- Passage to read -
START
Can you retrieve the log for application_1463681113470_0006 and pastebin it
?

Thanks

On Fri, May 20, 2016 at 11:48 AM, Cui, Weifeng <weife...@a9.com> wrote:

> Hi guys,
>
>
>
> Our team has a hadoop 2.6.0 cluster with Spark 1.6.1. We want to set
> dynamic resource allocation for spark and we followed the following link.
> After the changes, all spark jobs failed.
>
>
> https://spark.apache.org/docs/latest/job-scheduling.html#dynamic-resource-allocation
>
> This test was on a test cluster which has 1 master machine (running
> namenode, resourcemanager and hive server), 1 worker machine (running
> datanode and nodemanager) and 1 machine as client( running spark shell).
>
>
>
> *What I updated in config :*
>
>
>
> 1. Update in spark-defaults.conf
>
>         spark.dynamicAllocation.enabled     true
>
>         spark.shuffle.service.enabled            true
>
>
>
> 2. Update yarn-site.xml
>
>         <property>
>
>              <name>yarn.nodemanager.aux-services</name>
>               <value>mapreduce_shuffle,*spark_shuffle*</value>
>         </property>
>
>         <property>
>             <name>yarn.nodemanager.aux-services.spark_shuffle.class</name>
>             <value>org.apache.spark.network.yarn.YarnShuffleService</value>
>         </property>
>
>         <property>
>             <name>spark.shuffle.service.enabled</name>
>              <value>true</value>
>         </property>
>
> 3. Copy  spark-1.6.1-yarn-shuffle.jar to yarn.application.classpath
> ($HADOOP_HOME/share/hadoop/yarn/*) in python code
>
> 4. Restart namenode, datanode, resourcemanager, nodemanger...
> retart everything
>
> 5. The config will update in all machines, resourcemanager
> and nodemanager. We update the config in one place and copy to all machines.
END
- Material provided -
START
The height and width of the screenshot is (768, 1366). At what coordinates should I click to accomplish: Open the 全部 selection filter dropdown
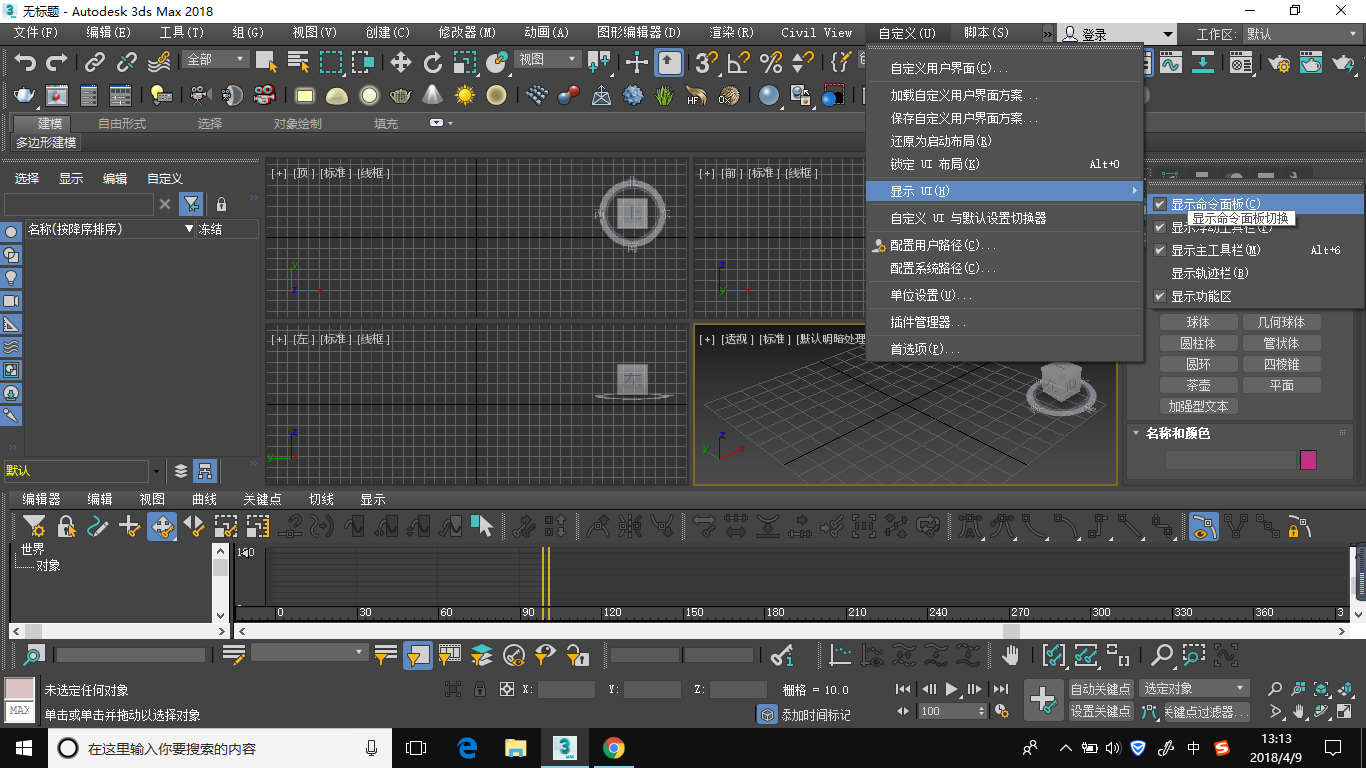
END
START
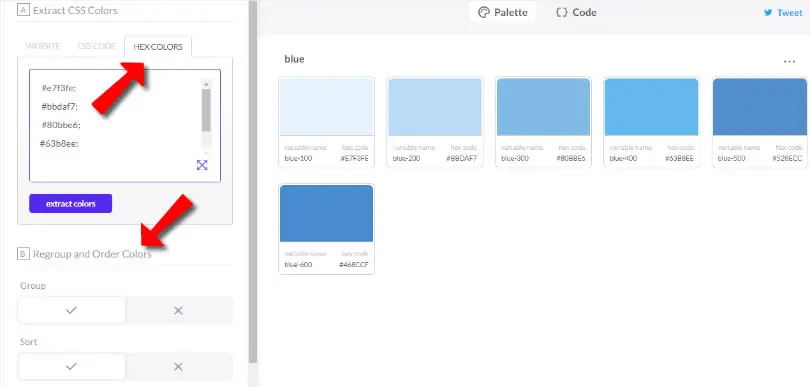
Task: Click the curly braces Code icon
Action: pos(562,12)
END
- Exercise brief -
Render this sentence from the Spark dynamic allocation thread in Spanish: "After the changes, all spark jobs failed."

- Full response -
Después de los cambios, todos los trabajos de spark fallaron.